By the end of the week, all NFL players will be expected to report to their team’s Training Camp, or to the remaining dates of Taylor Swift’s Eras Tour.

A Nigerian man played mobile game Dream League Soccer 2023 for 75 consecutive hours, setting a new Guinness World Record. Observers called it every bit as exciting as watching real-life soccer.

A Texas man changed his name to Literally Anybody Else so that he could announce his candidacy for U.S. President. He has yet to choose a running mate, but is leaning toward Whatever Dude and Who T.F. Cares.

A new study finds young people get most of their calories from processed food. Seizing the opportunity, Oscar Mayer plans to expand the Lunchables line to Breakfastables, Dinnerables and Snackables.

Joe Biden tested positive for COVID. Democrats are recommending he quarantine until at least the middle of November.

Ford will spend billions to expand large pickup truck production in a plant it had originally had planned for electric cars. They’ll also expand production of Truck Nutz in a plant originally intended for EV Nutz.

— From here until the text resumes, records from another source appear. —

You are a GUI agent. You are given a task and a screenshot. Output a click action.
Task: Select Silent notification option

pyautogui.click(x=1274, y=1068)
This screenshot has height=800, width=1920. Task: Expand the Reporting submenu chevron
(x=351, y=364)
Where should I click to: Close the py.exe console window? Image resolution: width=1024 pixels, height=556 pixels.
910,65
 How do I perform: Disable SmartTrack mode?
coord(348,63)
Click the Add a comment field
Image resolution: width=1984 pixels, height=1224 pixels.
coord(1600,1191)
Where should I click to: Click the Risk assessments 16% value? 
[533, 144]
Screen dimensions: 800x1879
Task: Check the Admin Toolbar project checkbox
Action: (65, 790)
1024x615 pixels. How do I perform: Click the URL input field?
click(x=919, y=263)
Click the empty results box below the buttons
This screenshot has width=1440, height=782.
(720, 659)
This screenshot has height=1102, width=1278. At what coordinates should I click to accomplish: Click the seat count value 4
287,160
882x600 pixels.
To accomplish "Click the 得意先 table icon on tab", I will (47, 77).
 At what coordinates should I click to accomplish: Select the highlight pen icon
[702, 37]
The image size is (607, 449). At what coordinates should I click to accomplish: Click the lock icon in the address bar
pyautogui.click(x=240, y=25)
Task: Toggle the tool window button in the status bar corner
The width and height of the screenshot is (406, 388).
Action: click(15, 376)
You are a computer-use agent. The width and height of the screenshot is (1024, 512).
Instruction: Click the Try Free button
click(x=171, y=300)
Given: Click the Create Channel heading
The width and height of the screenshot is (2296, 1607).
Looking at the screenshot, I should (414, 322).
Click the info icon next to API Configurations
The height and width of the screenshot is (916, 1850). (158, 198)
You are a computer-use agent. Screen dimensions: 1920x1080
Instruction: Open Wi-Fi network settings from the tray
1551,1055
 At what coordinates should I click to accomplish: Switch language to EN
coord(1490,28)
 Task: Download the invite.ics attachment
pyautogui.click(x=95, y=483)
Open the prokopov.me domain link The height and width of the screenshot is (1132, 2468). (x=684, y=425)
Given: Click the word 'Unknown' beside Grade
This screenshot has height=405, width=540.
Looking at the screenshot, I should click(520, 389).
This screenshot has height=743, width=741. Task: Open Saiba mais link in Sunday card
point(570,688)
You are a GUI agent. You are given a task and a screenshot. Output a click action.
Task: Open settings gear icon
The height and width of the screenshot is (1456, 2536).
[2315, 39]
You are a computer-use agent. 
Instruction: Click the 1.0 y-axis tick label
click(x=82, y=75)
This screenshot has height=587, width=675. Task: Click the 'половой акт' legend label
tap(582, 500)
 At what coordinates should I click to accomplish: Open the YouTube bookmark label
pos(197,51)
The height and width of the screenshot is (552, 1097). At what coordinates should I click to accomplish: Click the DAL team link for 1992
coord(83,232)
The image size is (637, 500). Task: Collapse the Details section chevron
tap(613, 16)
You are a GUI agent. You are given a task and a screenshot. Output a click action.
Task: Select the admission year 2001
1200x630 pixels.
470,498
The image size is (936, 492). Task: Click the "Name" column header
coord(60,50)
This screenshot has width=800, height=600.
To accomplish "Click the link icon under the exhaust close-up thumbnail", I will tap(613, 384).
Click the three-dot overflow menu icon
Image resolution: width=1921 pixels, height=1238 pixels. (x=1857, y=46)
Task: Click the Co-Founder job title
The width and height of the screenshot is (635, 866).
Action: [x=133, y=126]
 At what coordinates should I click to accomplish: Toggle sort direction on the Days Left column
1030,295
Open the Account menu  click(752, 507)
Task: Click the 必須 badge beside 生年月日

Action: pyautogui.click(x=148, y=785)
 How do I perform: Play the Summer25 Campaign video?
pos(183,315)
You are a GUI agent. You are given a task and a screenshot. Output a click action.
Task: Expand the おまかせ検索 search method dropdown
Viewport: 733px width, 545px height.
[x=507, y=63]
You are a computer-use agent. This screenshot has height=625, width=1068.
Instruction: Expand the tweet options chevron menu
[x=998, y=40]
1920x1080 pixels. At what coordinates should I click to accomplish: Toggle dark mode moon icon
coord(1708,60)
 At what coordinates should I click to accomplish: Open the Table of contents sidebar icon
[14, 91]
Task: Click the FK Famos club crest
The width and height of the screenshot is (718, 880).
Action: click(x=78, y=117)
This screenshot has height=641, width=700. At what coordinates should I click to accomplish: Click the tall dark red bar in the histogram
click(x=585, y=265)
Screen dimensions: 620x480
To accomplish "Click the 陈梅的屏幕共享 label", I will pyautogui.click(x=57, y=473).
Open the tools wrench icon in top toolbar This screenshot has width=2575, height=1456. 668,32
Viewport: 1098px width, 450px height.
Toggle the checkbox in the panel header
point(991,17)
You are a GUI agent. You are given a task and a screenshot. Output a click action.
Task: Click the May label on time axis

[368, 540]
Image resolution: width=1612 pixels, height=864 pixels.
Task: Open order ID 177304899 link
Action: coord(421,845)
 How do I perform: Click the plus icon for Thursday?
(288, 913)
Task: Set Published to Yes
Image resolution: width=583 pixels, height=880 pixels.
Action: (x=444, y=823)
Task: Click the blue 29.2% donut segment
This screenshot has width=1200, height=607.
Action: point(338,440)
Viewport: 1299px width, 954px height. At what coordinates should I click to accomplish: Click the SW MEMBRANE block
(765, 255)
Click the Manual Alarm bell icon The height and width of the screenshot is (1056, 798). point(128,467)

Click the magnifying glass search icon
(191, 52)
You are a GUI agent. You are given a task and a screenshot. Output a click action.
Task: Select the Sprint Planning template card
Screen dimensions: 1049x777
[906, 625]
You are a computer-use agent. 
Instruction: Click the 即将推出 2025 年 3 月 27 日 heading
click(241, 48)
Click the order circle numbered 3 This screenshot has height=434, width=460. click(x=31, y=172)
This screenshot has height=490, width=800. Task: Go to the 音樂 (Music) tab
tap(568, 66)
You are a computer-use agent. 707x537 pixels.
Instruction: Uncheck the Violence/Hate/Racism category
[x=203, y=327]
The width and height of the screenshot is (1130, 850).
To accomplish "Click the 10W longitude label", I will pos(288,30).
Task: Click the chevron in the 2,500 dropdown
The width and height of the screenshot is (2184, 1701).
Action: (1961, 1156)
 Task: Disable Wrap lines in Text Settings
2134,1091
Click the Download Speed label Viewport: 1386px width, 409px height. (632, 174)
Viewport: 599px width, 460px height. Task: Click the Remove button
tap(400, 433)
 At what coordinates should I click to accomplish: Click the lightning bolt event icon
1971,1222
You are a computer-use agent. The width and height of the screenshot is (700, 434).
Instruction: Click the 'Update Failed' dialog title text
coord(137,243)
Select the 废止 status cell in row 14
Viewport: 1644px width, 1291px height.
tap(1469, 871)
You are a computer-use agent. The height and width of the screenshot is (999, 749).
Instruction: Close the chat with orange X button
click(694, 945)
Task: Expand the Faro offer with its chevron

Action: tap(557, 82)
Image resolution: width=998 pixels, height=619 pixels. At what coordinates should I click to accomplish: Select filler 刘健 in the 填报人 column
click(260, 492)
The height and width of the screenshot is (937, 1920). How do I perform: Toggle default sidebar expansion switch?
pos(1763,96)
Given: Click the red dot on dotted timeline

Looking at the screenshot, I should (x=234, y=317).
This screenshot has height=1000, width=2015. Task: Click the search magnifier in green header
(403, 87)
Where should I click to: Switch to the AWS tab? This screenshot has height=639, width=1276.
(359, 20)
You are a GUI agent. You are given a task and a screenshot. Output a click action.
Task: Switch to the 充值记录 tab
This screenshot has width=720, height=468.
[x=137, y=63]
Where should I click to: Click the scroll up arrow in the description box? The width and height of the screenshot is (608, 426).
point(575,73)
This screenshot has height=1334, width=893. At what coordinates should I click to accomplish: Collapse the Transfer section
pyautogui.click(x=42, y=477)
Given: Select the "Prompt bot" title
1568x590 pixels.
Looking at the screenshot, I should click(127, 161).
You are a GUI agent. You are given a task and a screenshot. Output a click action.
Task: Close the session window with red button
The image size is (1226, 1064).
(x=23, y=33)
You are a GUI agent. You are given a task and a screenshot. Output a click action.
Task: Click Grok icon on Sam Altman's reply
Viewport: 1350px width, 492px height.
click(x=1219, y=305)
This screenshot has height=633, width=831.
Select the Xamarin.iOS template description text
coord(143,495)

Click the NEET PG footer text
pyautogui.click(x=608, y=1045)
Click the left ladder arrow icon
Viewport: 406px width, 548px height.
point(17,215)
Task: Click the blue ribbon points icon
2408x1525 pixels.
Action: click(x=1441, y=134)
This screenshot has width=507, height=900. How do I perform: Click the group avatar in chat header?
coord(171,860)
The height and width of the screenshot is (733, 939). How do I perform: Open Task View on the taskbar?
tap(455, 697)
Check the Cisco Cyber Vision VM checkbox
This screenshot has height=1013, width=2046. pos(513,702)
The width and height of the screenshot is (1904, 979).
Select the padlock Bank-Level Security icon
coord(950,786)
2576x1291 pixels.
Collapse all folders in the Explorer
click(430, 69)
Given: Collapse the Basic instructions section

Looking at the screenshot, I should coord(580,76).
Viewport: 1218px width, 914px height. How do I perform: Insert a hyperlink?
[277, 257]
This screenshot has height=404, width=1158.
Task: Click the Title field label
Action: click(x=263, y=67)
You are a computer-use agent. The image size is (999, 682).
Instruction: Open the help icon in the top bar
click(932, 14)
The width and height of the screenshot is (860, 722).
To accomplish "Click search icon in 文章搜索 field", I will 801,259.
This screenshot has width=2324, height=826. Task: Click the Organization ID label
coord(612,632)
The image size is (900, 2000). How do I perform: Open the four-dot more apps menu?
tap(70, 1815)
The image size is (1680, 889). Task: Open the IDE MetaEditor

Amazon Prime Day drove a record $14.2 billion in sales, an 11% increase over 2023. A slightly lower 10% increase was recorded in delivery driver heat strokes.

Costco is selling an “apocalypse bucket” with food that will last 25 years. The bucket contains 80 entrees & sides, 30 breakfast servings, 40 powdered drink servings, and an Uber Eats Apocalypse coupon for when it runs out.

Kris Jenner underwent a hysterectomy to remove an ovarian tumor. Her boyfriend Corey Gamble said the worst part of her recovery was “not hooking up for two weeks”. And the second-worst part was “losing camera time to the tumor”.

An account on gaming website Steam which was believed to belong to Donald Trump’s assassin was determined to be fake. However an account belonging to him was verified on Out Of Steam.

Tiger Woods arrived to compete in The Open Championship in Scotland – as host course Royal Troon opened up a four-day pop-up Perkins Pancake house for him to spend time with hostesses.

14-year-old Cavan Sullivan made his Major League Soccer debut in the 85th minute for the Philadelphia Union in their 5-1 victory over the New England Revolution. Gracious Philadelphia sports fans say they’ll wait at least until he’s 16 before telling him he sucks.